**WHAT TO WORK ON**
Transcribe each line of the records below exactly, excluding any embedded images.
DATA RECORDS Start Marker
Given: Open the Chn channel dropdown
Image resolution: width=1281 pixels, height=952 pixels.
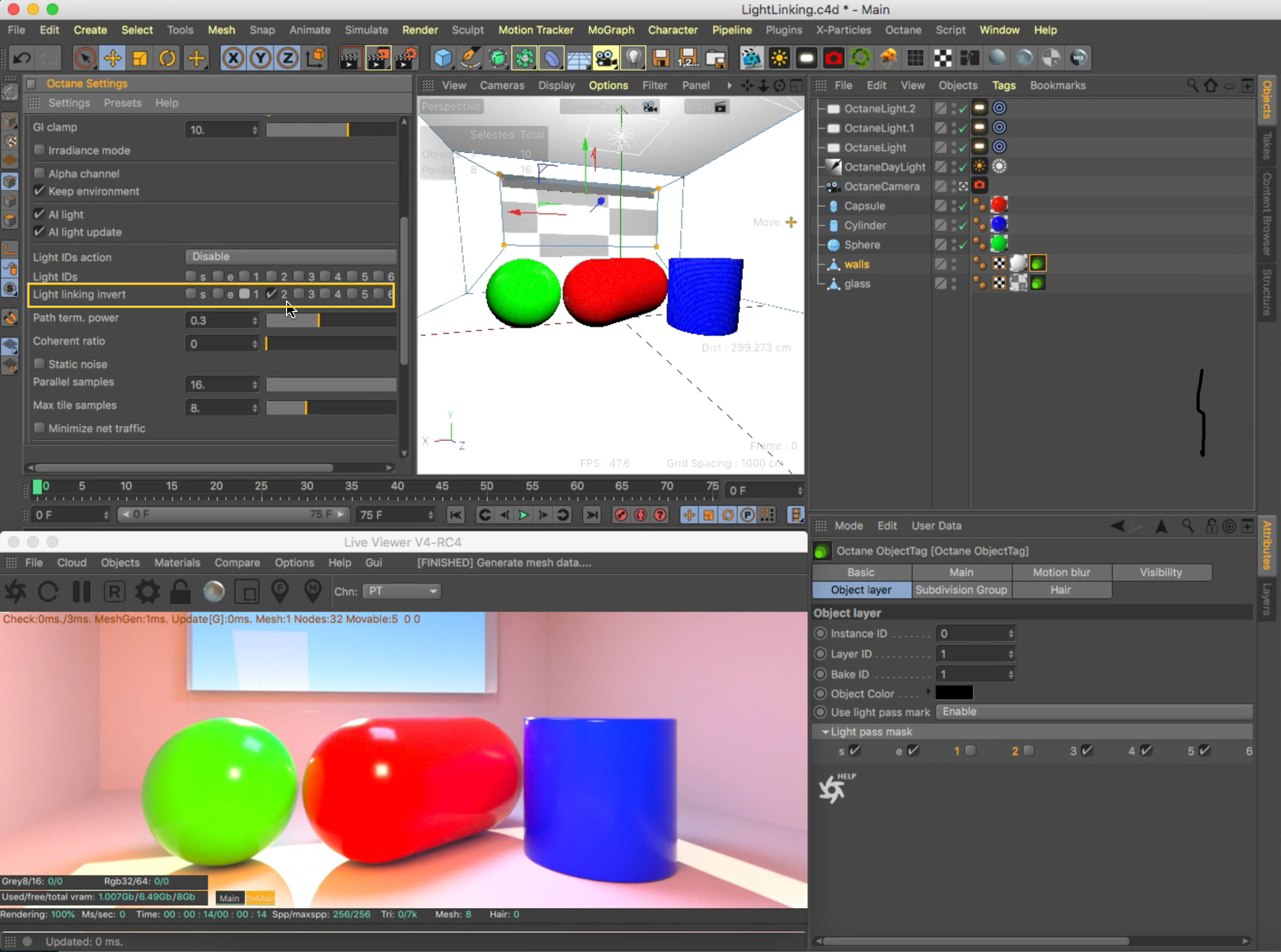Looking at the screenshot, I should tap(402, 591).
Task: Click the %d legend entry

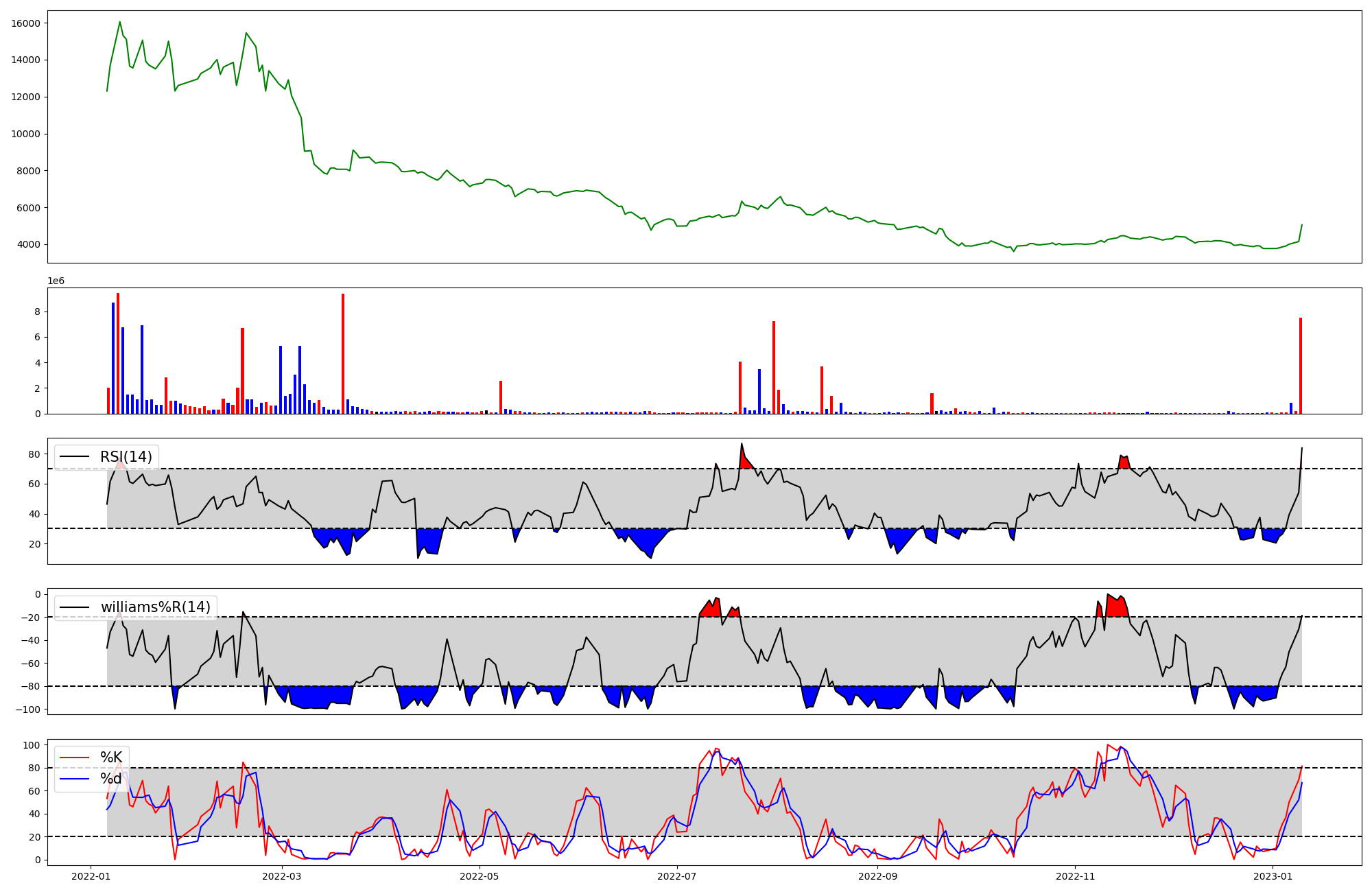Action: coord(111,779)
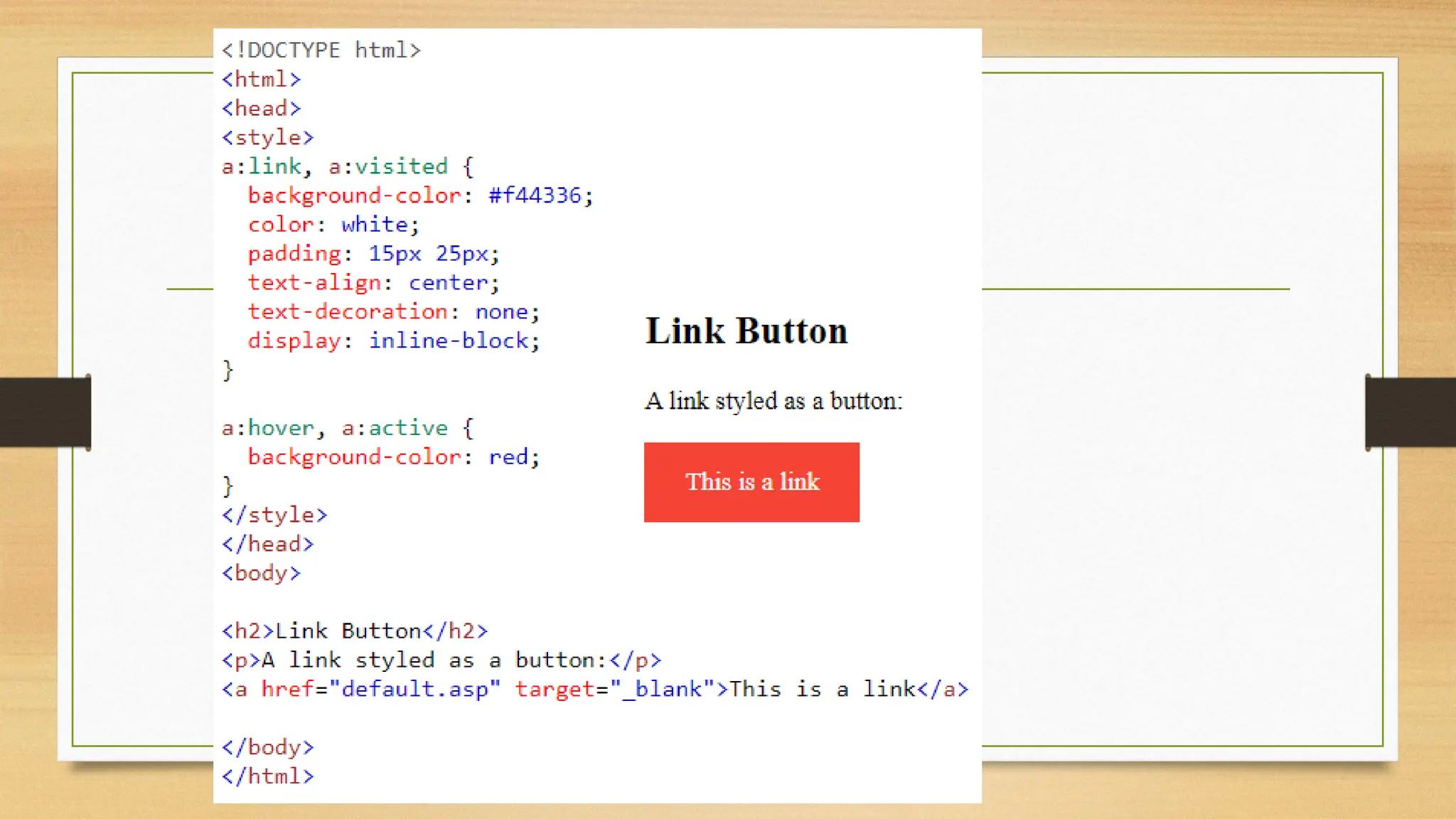Click the 'Link Button' heading
The image size is (1456, 819).
click(x=746, y=331)
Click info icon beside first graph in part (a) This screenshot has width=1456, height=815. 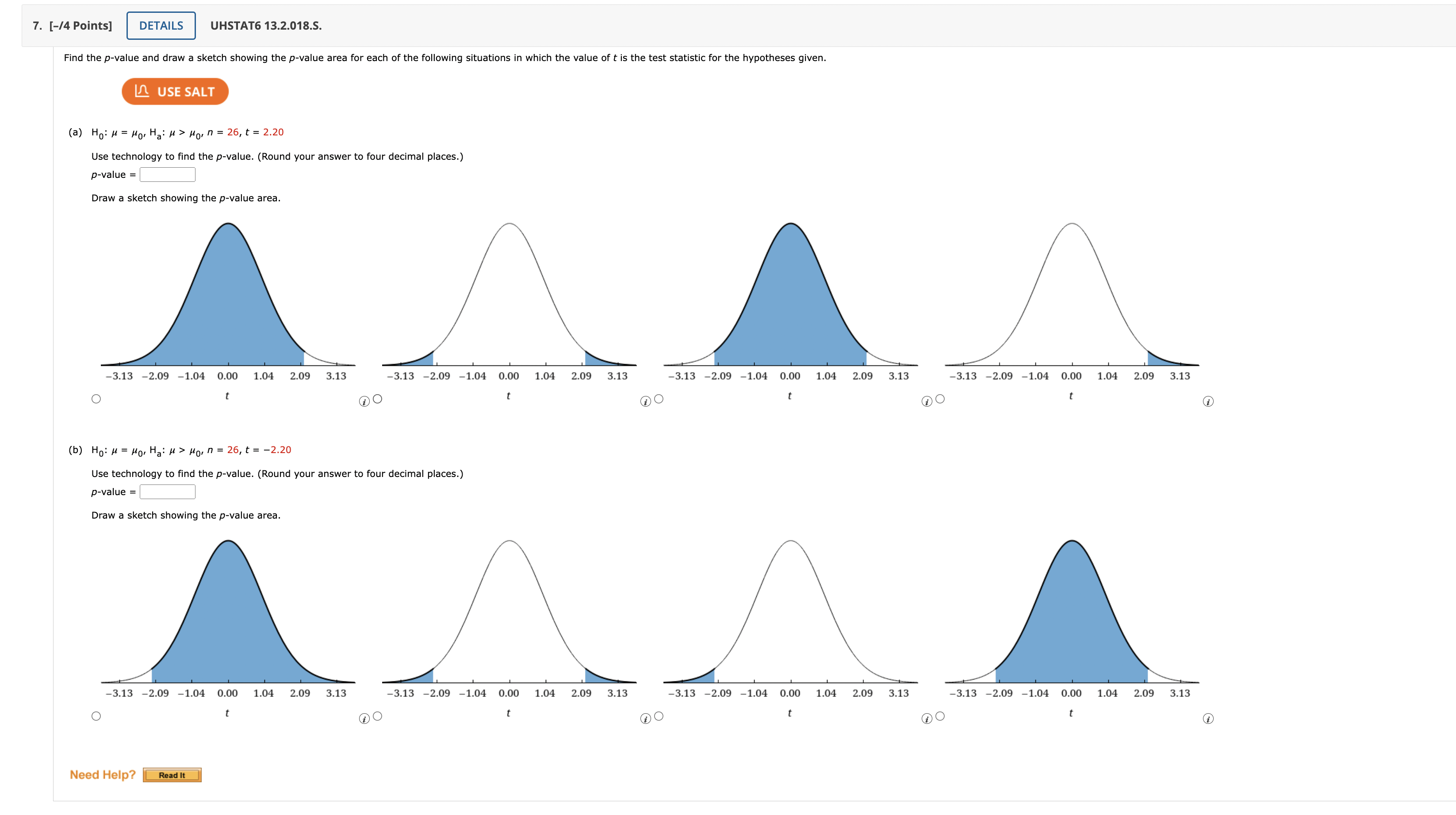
DATA RECORDS End Marker
**TASK OUTPUT**
Given: Open the Chn channel dropdown
Image resolution: width=1281 pixels, height=952 pixels.
Looking at the screenshot, I should tap(402, 591).
Task: Click the %d legend entry

Action: coord(111,779)
Click the 'Link Button' heading
The image size is (1456, 819).
click(x=746, y=331)
Click info icon beside first graph in part (a) This screenshot has width=1456, height=815. 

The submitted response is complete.